Aaaahhhhhhhh! So begins my annual scream at the world to listen to a new album by Mike Gale’s Hampshire and Oxfordshire based band Co-pilgrim.
Gale is a purveyor of fine songs. Sometimes uplifting, sometimes melancholy, often with an alternative country twang but always with a strong sense of melody. His releases have oodles of pop sensibility and annually I despair that he is not being listened to in every home.
Each year he produces a strong album. This is his fourth in as many years, and it is another exceptional collection. However, there is one key difference here to previous releases.

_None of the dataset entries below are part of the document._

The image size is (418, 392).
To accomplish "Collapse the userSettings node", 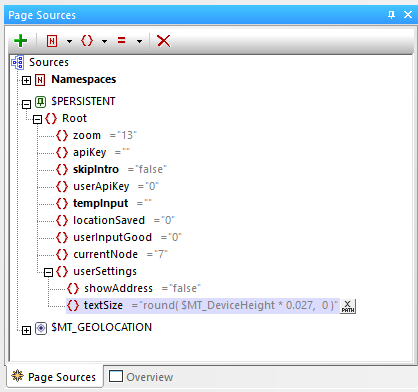I will (x=48, y=272).
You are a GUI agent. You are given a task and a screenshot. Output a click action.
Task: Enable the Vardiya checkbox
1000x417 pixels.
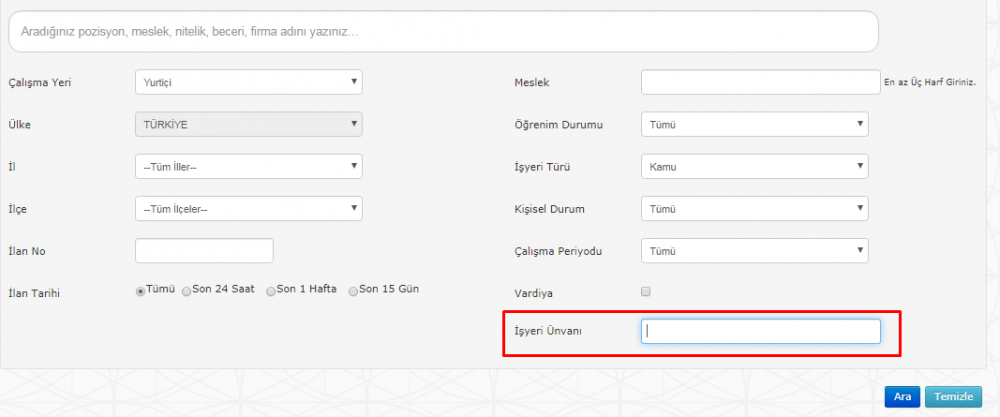(645, 292)
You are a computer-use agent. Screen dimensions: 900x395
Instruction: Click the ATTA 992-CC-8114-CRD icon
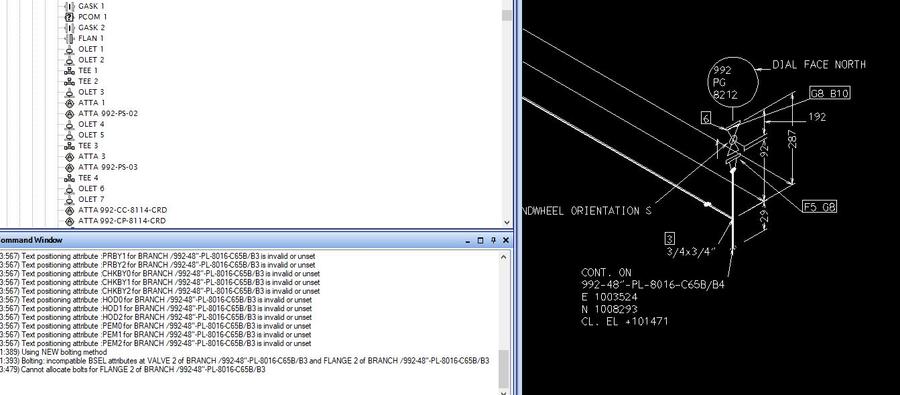click(69, 210)
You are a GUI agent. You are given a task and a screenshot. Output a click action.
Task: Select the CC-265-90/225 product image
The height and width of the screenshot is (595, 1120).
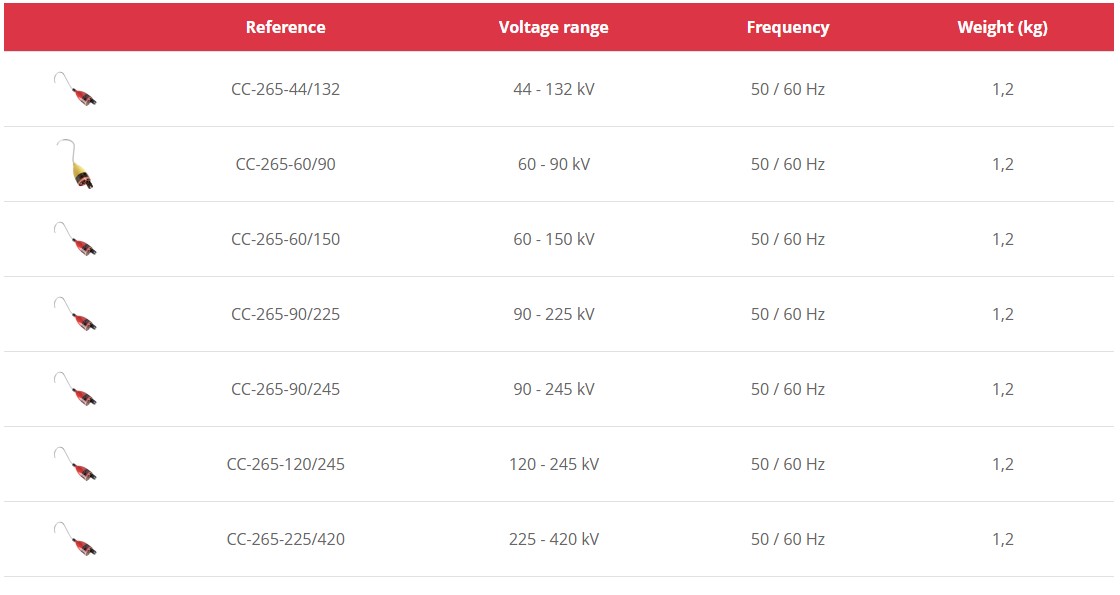pyautogui.click(x=76, y=314)
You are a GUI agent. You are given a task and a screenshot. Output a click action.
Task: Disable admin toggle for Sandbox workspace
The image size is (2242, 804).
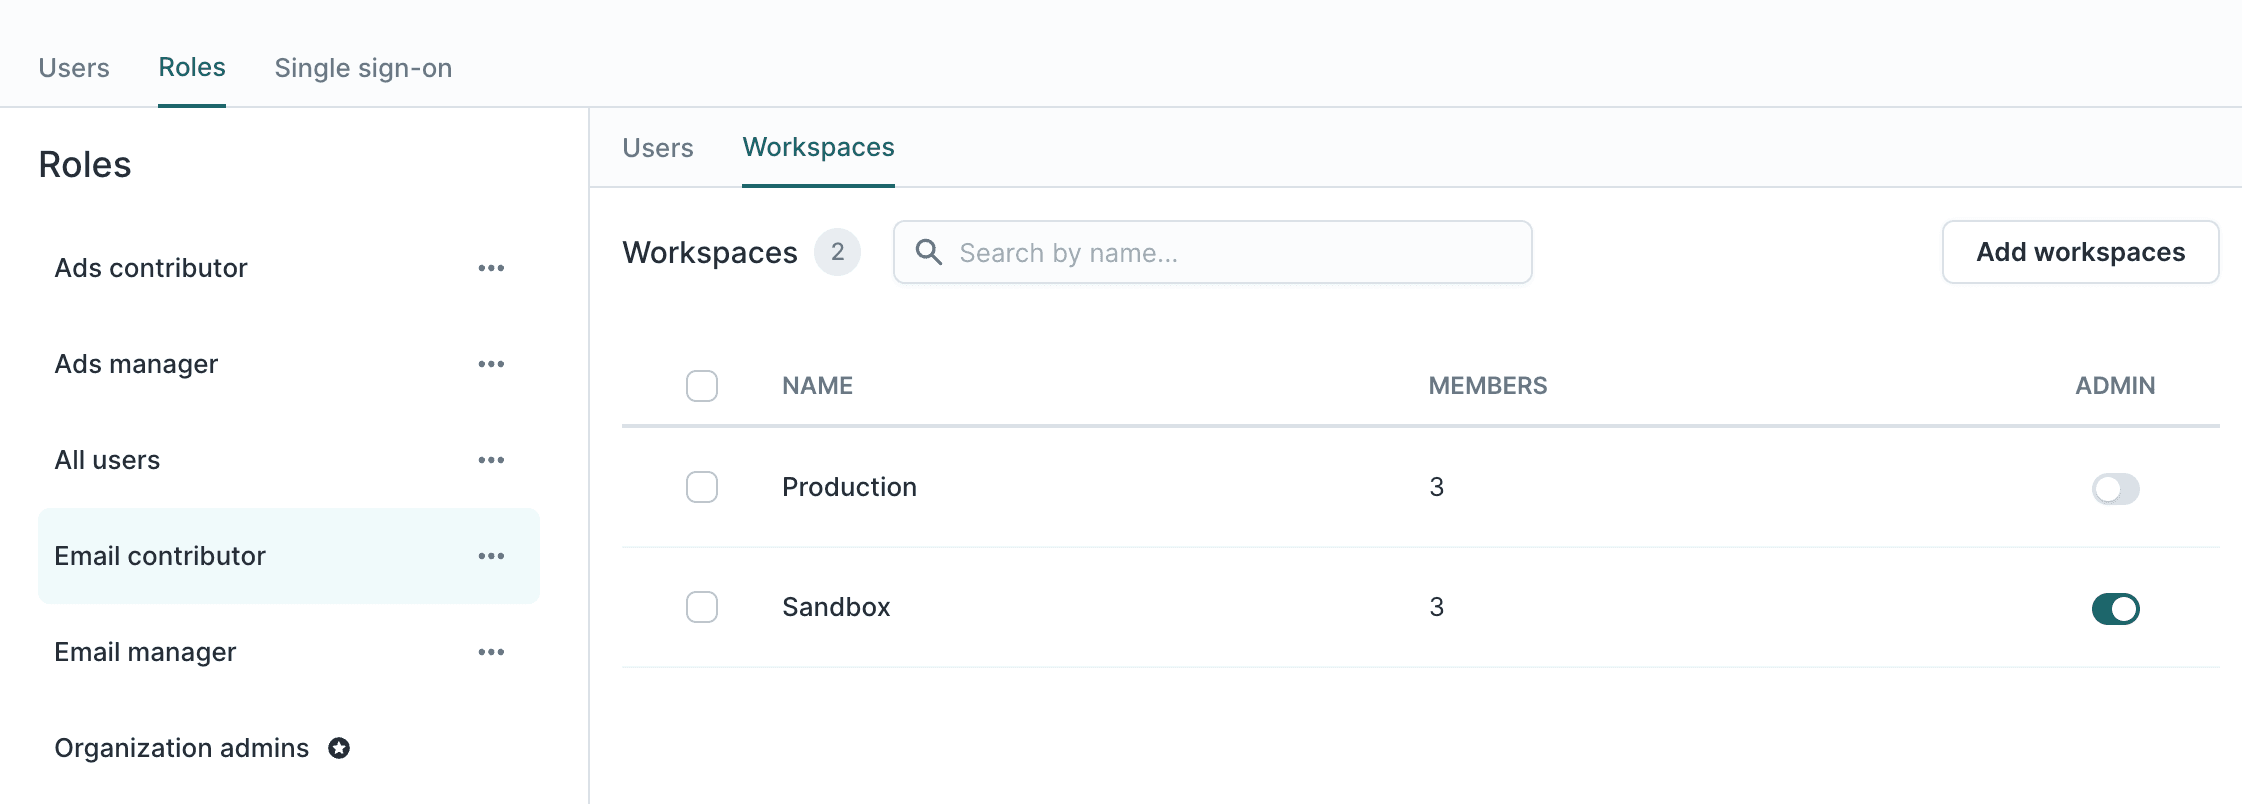click(x=2115, y=608)
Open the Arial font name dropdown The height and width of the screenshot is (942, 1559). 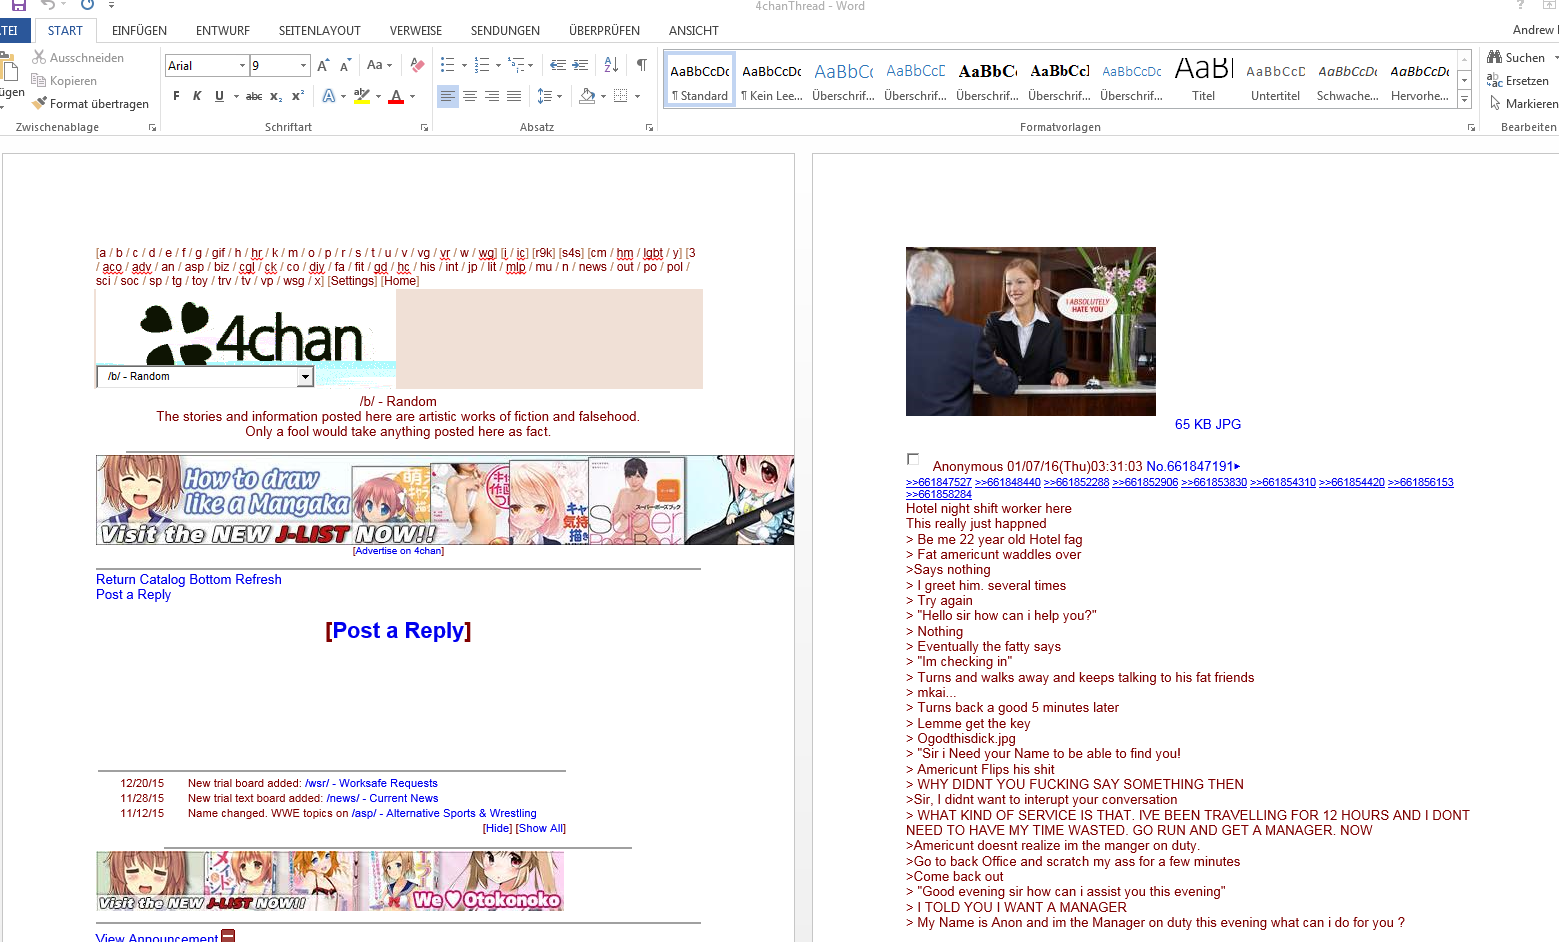click(242, 66)
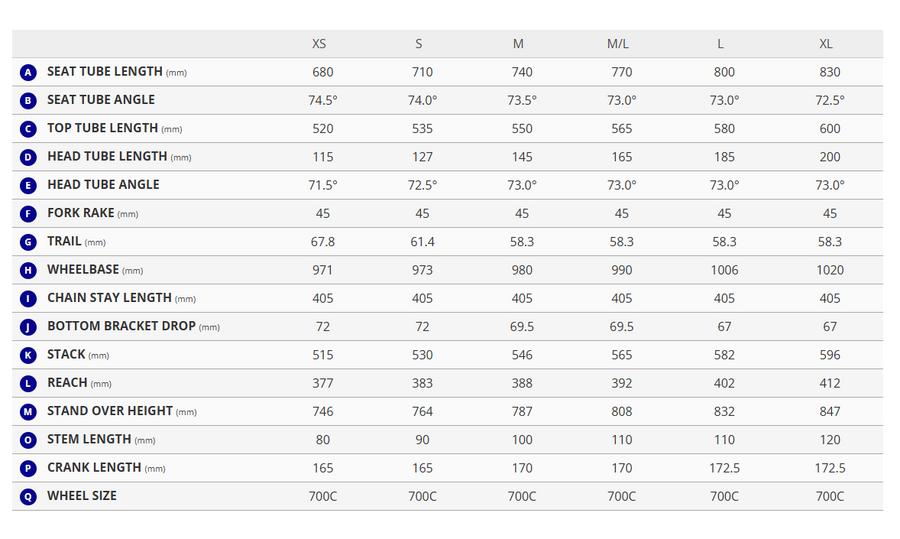Click the Stem Length value for size M
Screen dimensions: 900x539
tap(522, 440)
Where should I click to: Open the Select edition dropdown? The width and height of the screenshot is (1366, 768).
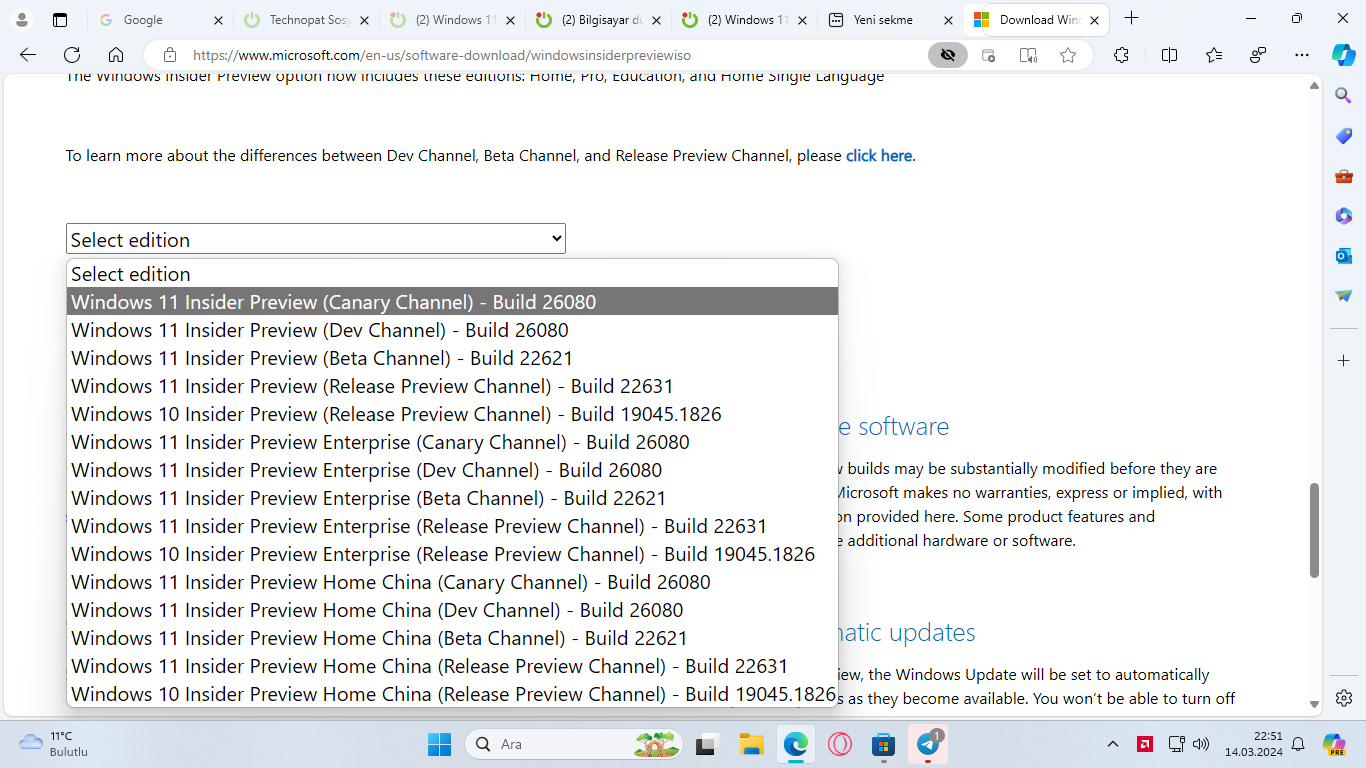pyautogui.click(x=315, y=239)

That scream of frustration you heard earlier from me is something that is perhaps boiling up inside Gale too.
Here he’s dusted off his distortion pedal for two belting 90s US college rock openers, Turn It Around and the excellently titled You’ll Look Pretty As A Picture….When The Acid Rain Hits Ya.
The gain has been cranked up – Mike means business.
He then rifles down the back of his sofa for the Sigor Ros manual of main stage festival performances for the stadium sized epic Cynlidrical Fire Escapes.
Best of all is the title track. Sandwiched in the middle of this eight track album (or at the end of side one if you are of a vinyl disposition) and sounding like Velvet Underground and Nico with a sense of humour. There are some great backing vocals here from Claire Bennett too.
Speaking of Bennett, she is a star on this album with her Kim Deal-esque vocals enlivening Cynlidrical Fire Escapes in particular.
Over on the last half of the album it’s a quieter affair. Gale has unloaded his troubles through the four fuzzed up earlier tracks. It’s time now to sit by the piano, perhaps in a smoking jacket and explore some new musical directions.
On this second half there is some sumptuous chamber pop on Thank My Stars. There’s familiar alt-county melancholy on I’m Not A Wallflower, I’m The Wall. He then travels back to the late 1970s for a Wings-like ‘slowie’ called Digging Holes In The Whites Of Your Eyes.
Proceedings end with the upbeat horn section and calypso vibe of Wouldn’t You Like To Dance.
An album of two halves? Definitely. But they both work well together, showing a broad range of styles all brought together by the recurring search for a mythical utopia called the ‘moon lagoon’.
We learn from the press release that this is an album borne from loss, the death of a parent for Gale. We also discover he suffers from a debilitating agoraphobia. Often his albums show an uplifting sense of optimism out of such adversity and in this regard Moon Lagoon is a very typical Co-pilgrim album albeit with a far keener sense of ambition than its predecessors, which for this reviewer makes it Gale’s best yet.